Georgie (Lola Campbell) turns to petty crime with the help of her friend, Ali (Alin Uzun). (Photos courtesy of Kino Lorber)
By Richard Ades
Scrapper’s title is the perfect description of Georgie (Lola Campbell), a 12-year-old struggling to survive in a working-class suburb of London.
Having recently lost her mother and with no father in sight, the girl scrounges for money by stealing bikes with the help of her friend, Ali (Alin Uzun). She then tries to fence them to a local shop owner by arguing that soon everyone will want one because the Tour de France is imminent.
Even when Georgie and Ali are caught stealing by a bike’s owner, she manages to talk her way out of trouble by pretending they were just making sure it was mechanically sound.

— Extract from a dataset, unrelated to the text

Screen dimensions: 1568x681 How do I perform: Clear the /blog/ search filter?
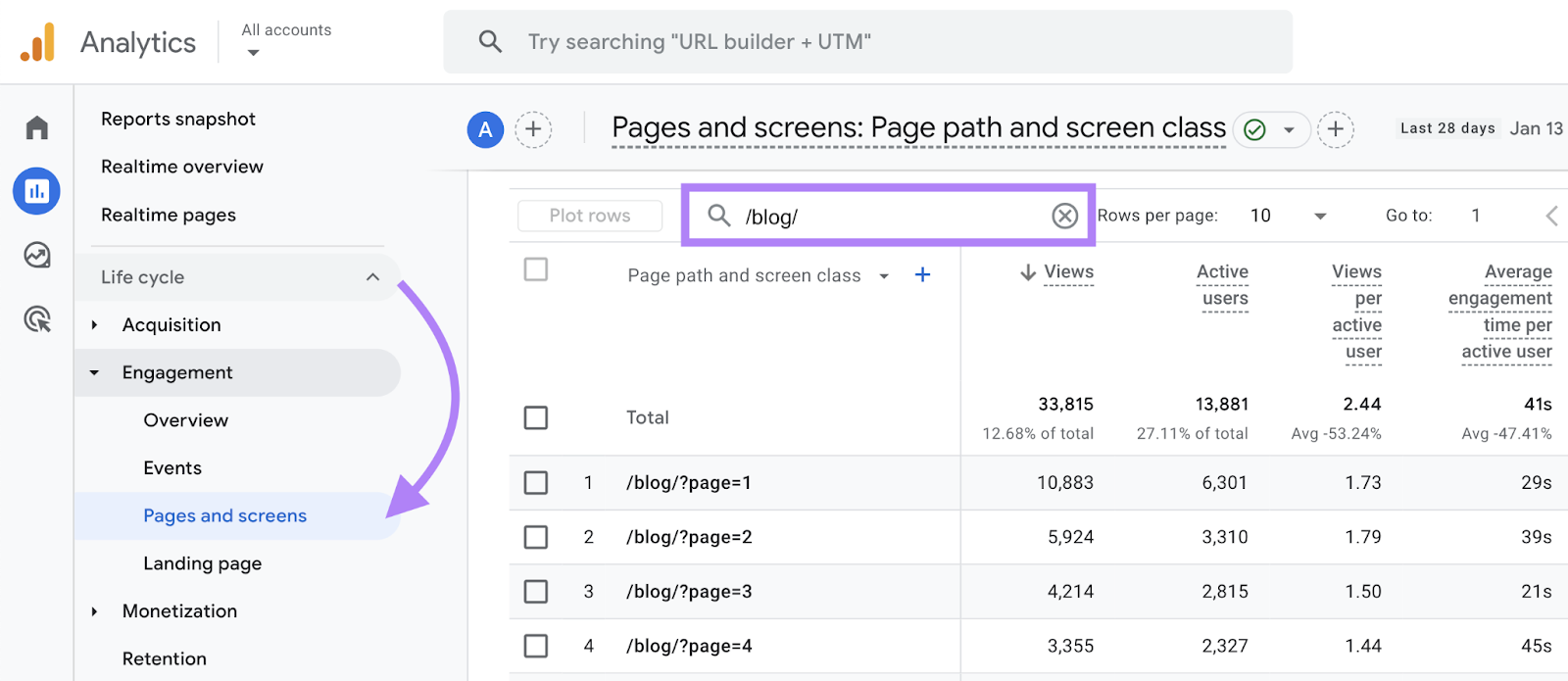[x=1064, y=216]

She also succeeds in keeping concerned social workers at bay by convincing them she’s living with an uncle rather than on her own.
As depicted by first-time actor Campbell and first-time writer-director Charlotte Regan, Georgie seems unfazed by anything that comes her way. That is, until a man named Jason (Harris Dickinson) shows up and claims to be her long-lost father. That sets off a wave of paranoid suspicions (Is he a vampire? Is he a gangster?), along with recriminations toward the parent she accuses of deserting her.

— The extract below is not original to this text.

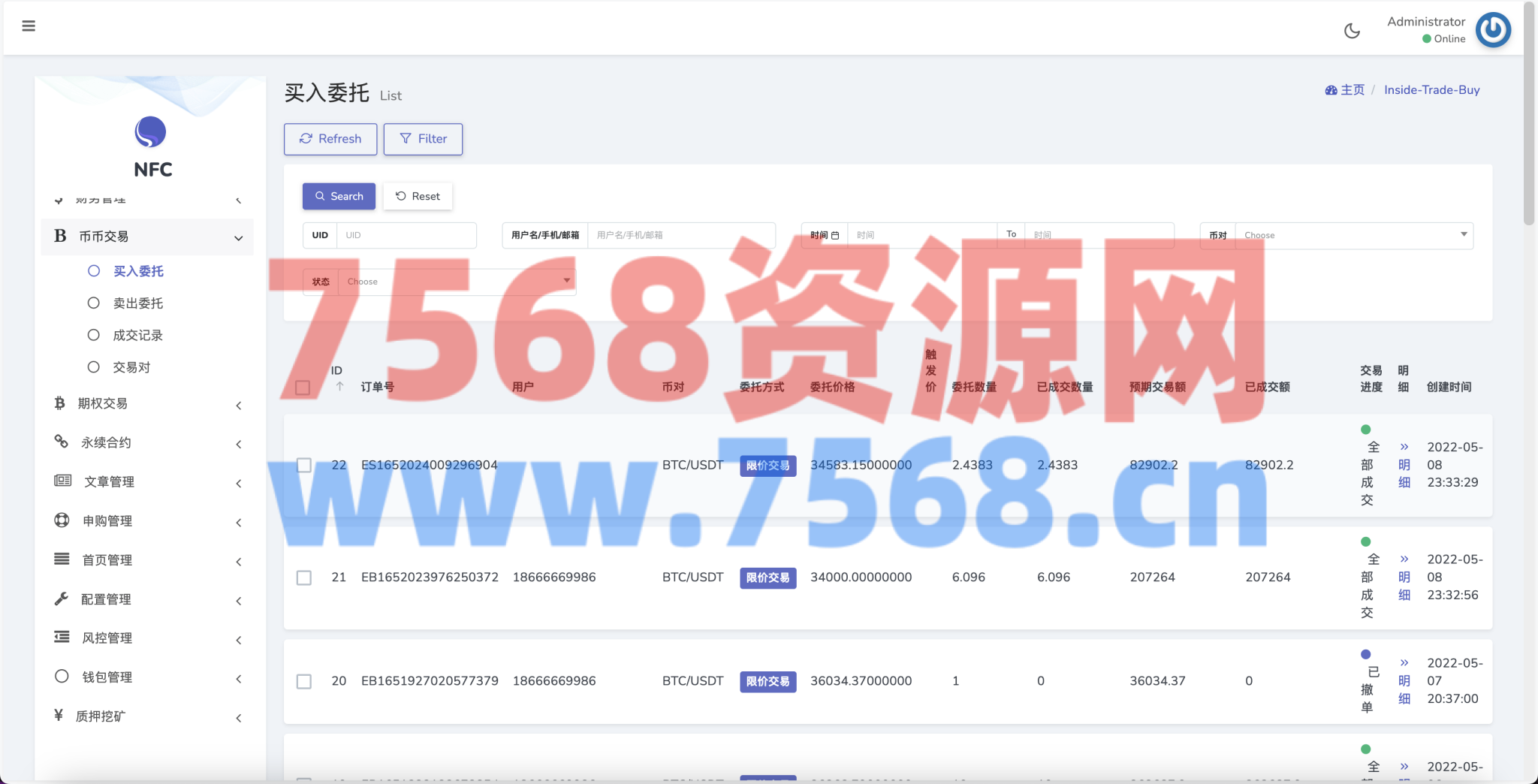This screenshot has height=784, width=1538.
Task: Click the Administrator power avatar icon
Action: (1493, 30)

“At least he’s here now,” Ali argues, leading to a fallout with his mercurial friend.

Jason (Harris Dickinson) tries to mend fences with Georgie (Lola Campbell), the daughter he never knew.
Will Jason stay around long enough to accept the parenting role he abandoned as a young man? Will the resentful and independent Georgie let her guard down long enough to let him try?
A situation like this seems guaranteed to generate pathos and sentimentality, but filmmaker Regan relies on quirky humor to avoid the former and to head off the latter as long as possible. Reportedly, she also relied heavily on improvisation, which explains why some scenes have a freewheeling quality.
Though the resulting film is a bit uneven, a winning cast keeps the story interesting. Uzun and Dickinson are fine as Georgie’s faithful friend and belatedly concerned father, while Campbell is irresistible as the girl who falls back on her ample wits to survive one of the worst losses a child can face.
Rating: 3½ stars (out of 5)
Scrapper (no MPAA rating) can be seen in select theaters and is scheduled to run Sept. 8-14 at Columbus’s Gateway Film Center.